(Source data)
- - - - -

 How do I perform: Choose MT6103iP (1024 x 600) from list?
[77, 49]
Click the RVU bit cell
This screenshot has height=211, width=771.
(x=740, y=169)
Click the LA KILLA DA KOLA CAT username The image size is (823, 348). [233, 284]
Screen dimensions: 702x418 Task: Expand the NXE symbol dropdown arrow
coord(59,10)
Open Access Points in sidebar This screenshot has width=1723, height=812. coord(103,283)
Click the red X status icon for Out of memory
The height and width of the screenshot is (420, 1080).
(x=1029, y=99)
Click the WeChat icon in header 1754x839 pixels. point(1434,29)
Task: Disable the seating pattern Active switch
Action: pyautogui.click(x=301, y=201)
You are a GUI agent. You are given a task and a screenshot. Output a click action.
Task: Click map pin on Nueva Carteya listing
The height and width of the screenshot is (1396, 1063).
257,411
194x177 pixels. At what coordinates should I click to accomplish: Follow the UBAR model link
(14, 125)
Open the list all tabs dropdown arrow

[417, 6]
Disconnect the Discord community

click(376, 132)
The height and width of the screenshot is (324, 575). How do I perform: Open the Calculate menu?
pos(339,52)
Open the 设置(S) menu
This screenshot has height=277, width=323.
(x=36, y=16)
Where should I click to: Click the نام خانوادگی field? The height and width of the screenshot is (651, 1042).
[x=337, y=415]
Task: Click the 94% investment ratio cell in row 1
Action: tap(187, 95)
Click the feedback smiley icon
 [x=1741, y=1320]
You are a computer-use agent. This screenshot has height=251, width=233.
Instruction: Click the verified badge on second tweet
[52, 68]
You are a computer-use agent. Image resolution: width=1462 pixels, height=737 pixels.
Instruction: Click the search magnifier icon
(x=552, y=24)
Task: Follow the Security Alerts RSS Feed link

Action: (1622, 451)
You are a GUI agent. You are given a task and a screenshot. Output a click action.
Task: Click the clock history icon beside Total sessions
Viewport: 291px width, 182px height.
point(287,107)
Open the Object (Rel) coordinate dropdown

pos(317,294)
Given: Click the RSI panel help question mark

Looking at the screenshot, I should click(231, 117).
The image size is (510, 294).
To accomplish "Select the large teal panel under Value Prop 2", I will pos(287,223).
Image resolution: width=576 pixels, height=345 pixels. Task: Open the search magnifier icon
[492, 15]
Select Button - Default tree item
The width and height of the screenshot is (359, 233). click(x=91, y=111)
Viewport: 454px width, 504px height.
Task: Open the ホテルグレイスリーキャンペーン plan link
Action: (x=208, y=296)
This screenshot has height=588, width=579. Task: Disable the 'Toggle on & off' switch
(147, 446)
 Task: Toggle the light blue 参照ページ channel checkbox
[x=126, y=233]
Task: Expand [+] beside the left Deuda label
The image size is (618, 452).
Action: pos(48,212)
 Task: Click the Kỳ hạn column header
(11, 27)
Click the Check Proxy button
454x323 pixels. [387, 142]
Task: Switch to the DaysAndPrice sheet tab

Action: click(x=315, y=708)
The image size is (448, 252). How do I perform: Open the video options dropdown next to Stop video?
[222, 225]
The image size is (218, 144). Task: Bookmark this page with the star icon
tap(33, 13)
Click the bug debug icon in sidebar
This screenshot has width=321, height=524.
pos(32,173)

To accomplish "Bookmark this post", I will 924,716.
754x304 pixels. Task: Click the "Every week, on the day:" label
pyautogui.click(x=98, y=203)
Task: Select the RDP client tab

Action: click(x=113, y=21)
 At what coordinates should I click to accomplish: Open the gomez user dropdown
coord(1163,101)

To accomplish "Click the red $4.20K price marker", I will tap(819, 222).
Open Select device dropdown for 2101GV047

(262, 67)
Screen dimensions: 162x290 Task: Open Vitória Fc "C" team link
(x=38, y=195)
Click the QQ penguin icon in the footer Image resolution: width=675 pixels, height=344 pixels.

- - - - -

Work instructions: Copy out the lines above verbatim, starting with the line that contains "Select Button - Default tree item" and continuing through the final line.

Solution below:
Select Button - Default tree item
The width and height of the screenshot is (359, 233). click(x=91, y=111)
Viewport: 454px width, 504px height.
Task: Open the ホテルグレイスリーキャンペーン plan link
Action: (x=208, y=296)
This screenshot has height=588, width=579. Task: Disable the 'Toggle on & off' switch
(147, 446)
 Task: Toggle the light blue 参照ページ channel checkbox
[x=126, y=233]
Task: Expand [+] beside the left Deuda label
The image size is (618, 452).
Action: pos(48,212)
 Task: Click the Kỳ hạn column header
(11, 27)
Click the Check Proxy button
454x323 pixels. [387, 142]
Task: Switch to the DaysAndPrice sheet tab

Action: click(x=315, y=708)
The image size is (448, 252). How do I perform: Open the video options dropdown next to Stop video?
[222, 225]
The image size is (218, 144). Task: Bookmark this page with the star icon
tap(33, 13)
Click the bug debug icon in sidebar
This screenshot has width=321, height=524.
pos(32,173)

To accomplish "Bookmark this post", I will 924,716.
754x304 pixels. Task: Click the "Every week, on the day:" label
pyautogui.click(x=98, y=203)
Task: Select the RDP client tab

Action: click(x=113, y=21)
 At what coordinates should I click to accomplish: Open the gomez user dropdown
coord(1163,101)

To accomplish "Click the red $4.20K price marker", I will tap(819, 222).
Open Select device dropdown for 2101GV047

(262, 67)
Screen dimensions: 162x290 Task: Open Vitória Fc "C" team link
(x=38, y=195)
Click the QQ penguin icon in the footer Image resolution: width=675 pixels, height=344 pixels.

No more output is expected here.